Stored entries
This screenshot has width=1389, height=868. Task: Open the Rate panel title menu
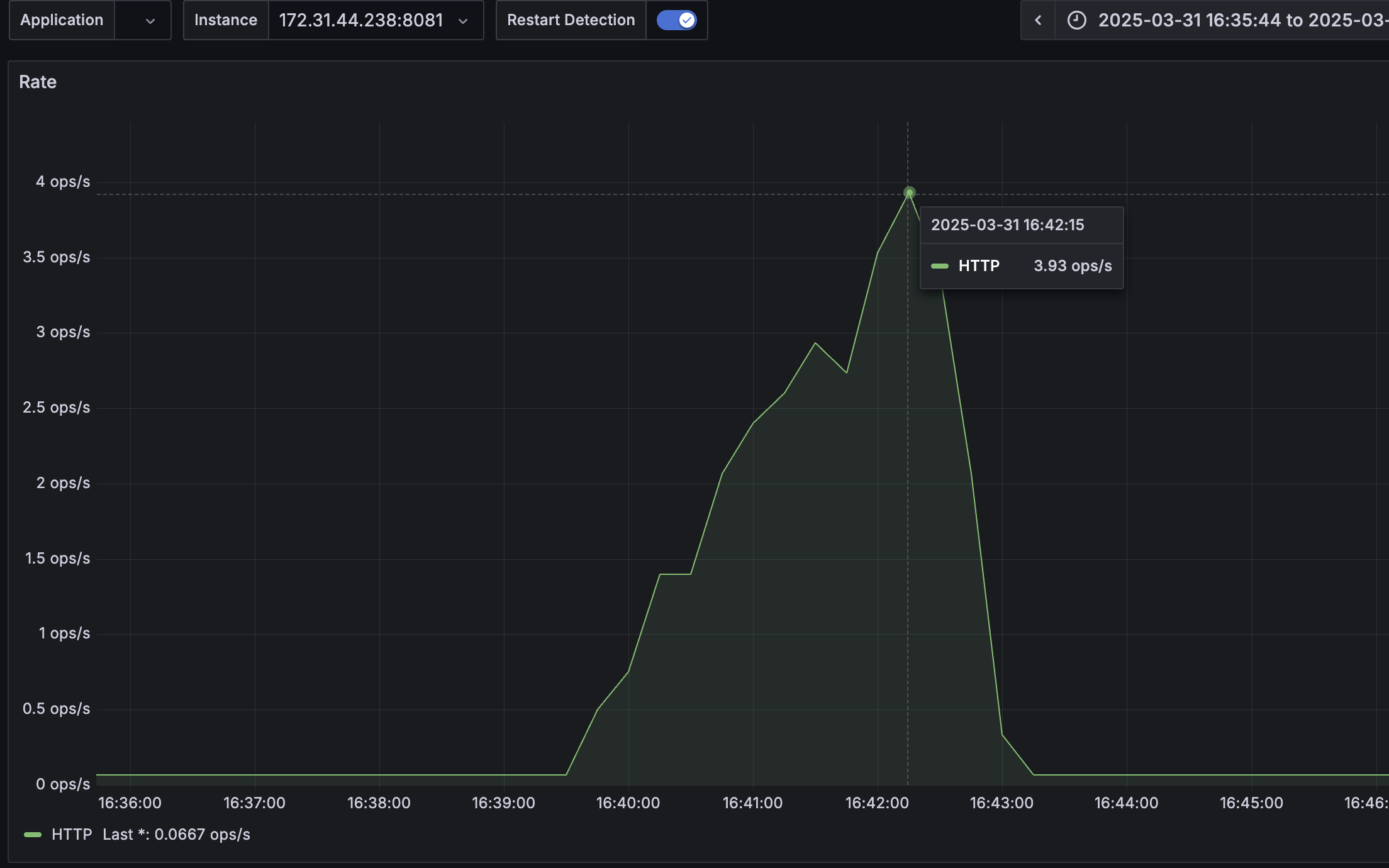[38, 82]
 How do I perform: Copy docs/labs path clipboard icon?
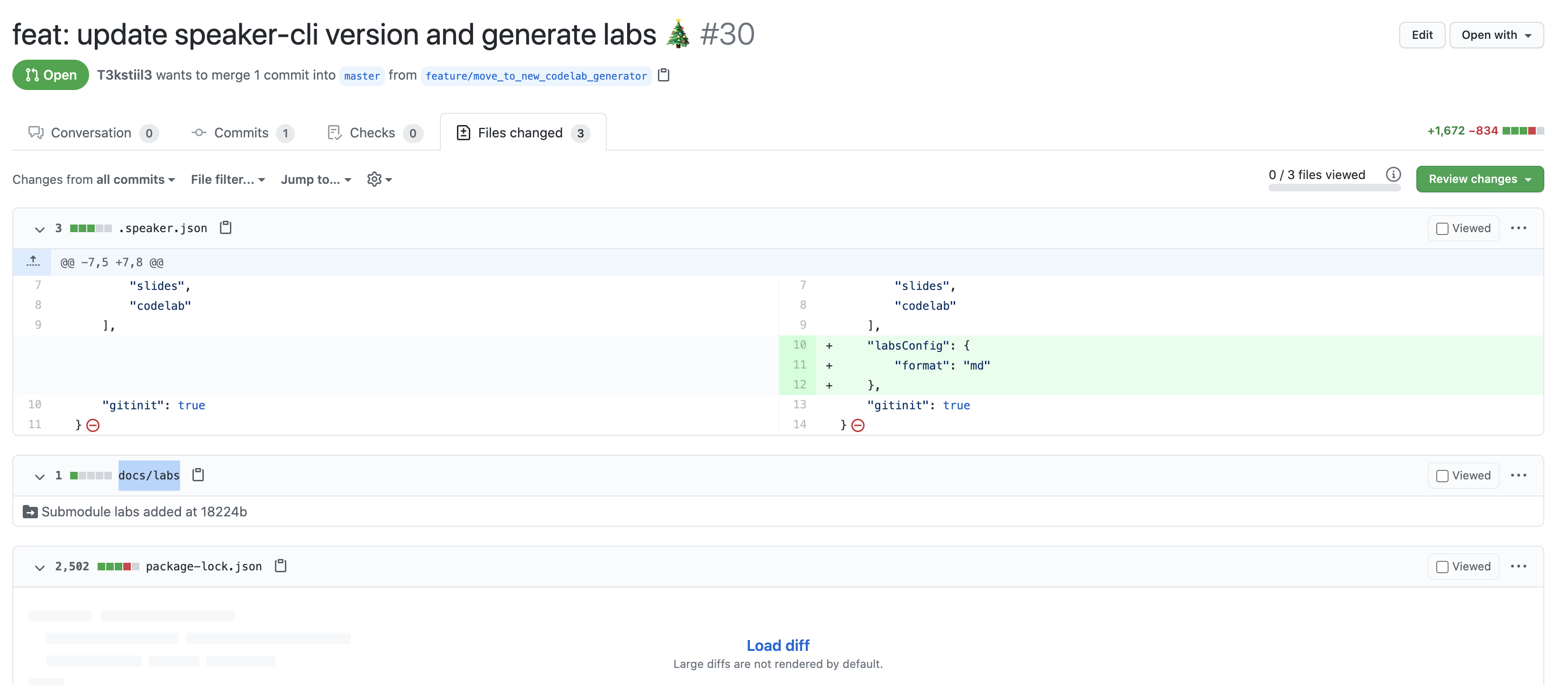(x=198, y=475)
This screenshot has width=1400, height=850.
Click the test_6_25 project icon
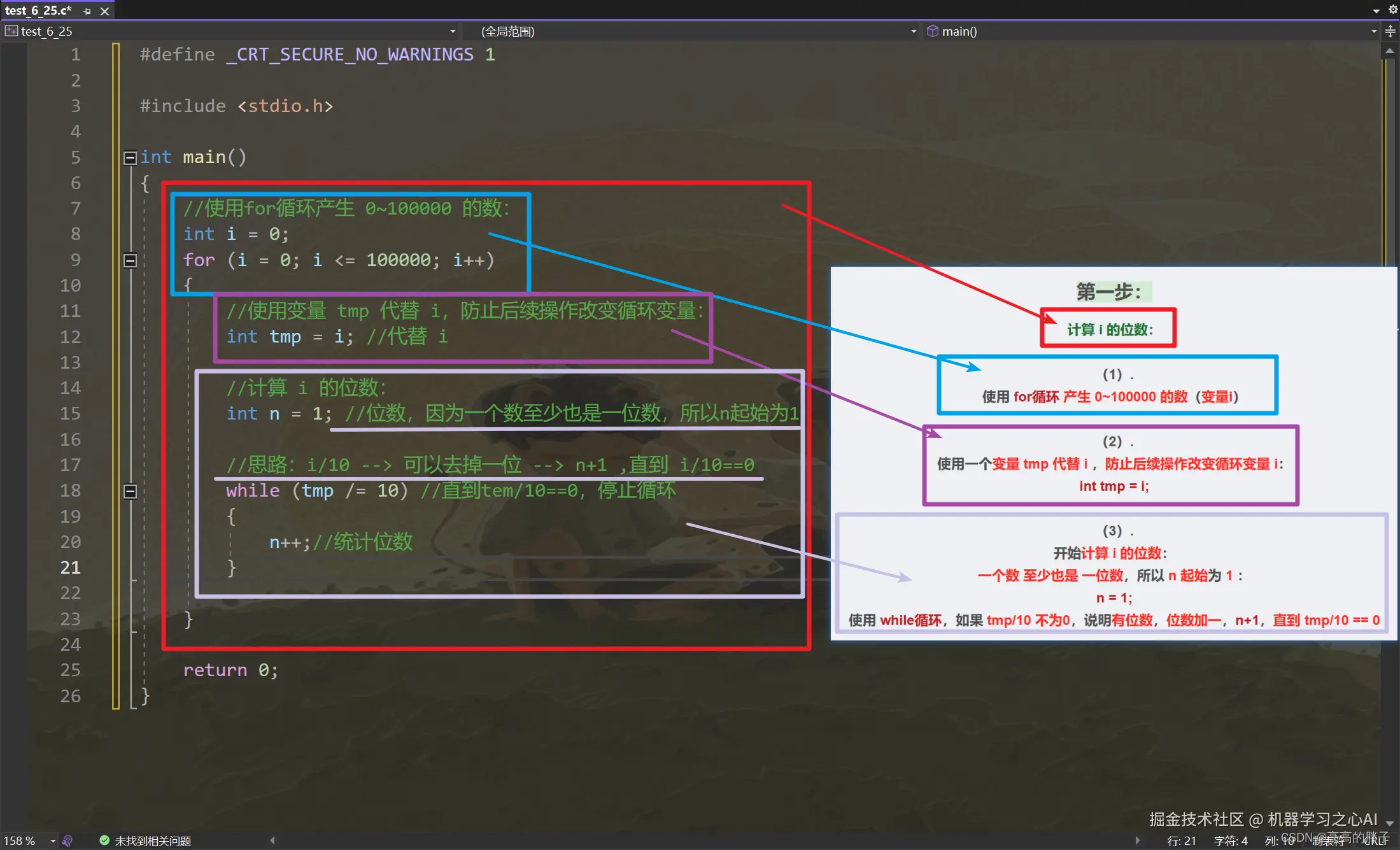(x=11, y=31)
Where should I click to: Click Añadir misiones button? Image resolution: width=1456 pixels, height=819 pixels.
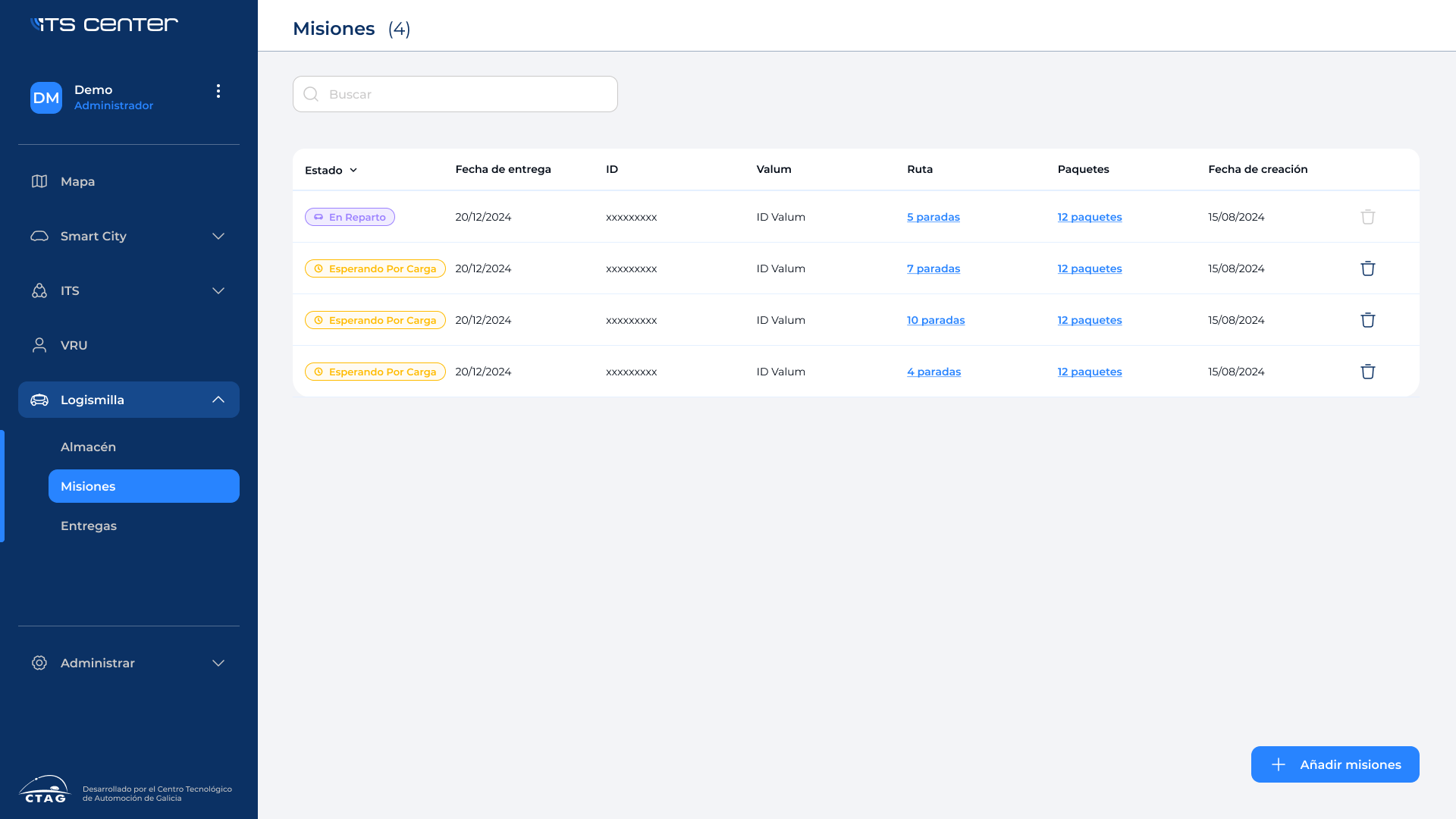pos(1335,764)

▸ TASK PROMPT:
Reproduce the data in full. Do not carry over any picture.

▸ EXPECTED OUTPUT:
This screenshot has width=1389, height=868. Task: Open the Rate panel title menu
[38, 82]
 How do I perform: Copy docs/labs path clipboard icon?
(x=198, y=475)
This screenshot has width=1400, height=850.
Click the test_6_25 project icon
(x=11, y=31)
Where should I click to: Click Añadir misiones button? Image resolution: width=1456 pixels, height=819 pixels.
pos(1335,764)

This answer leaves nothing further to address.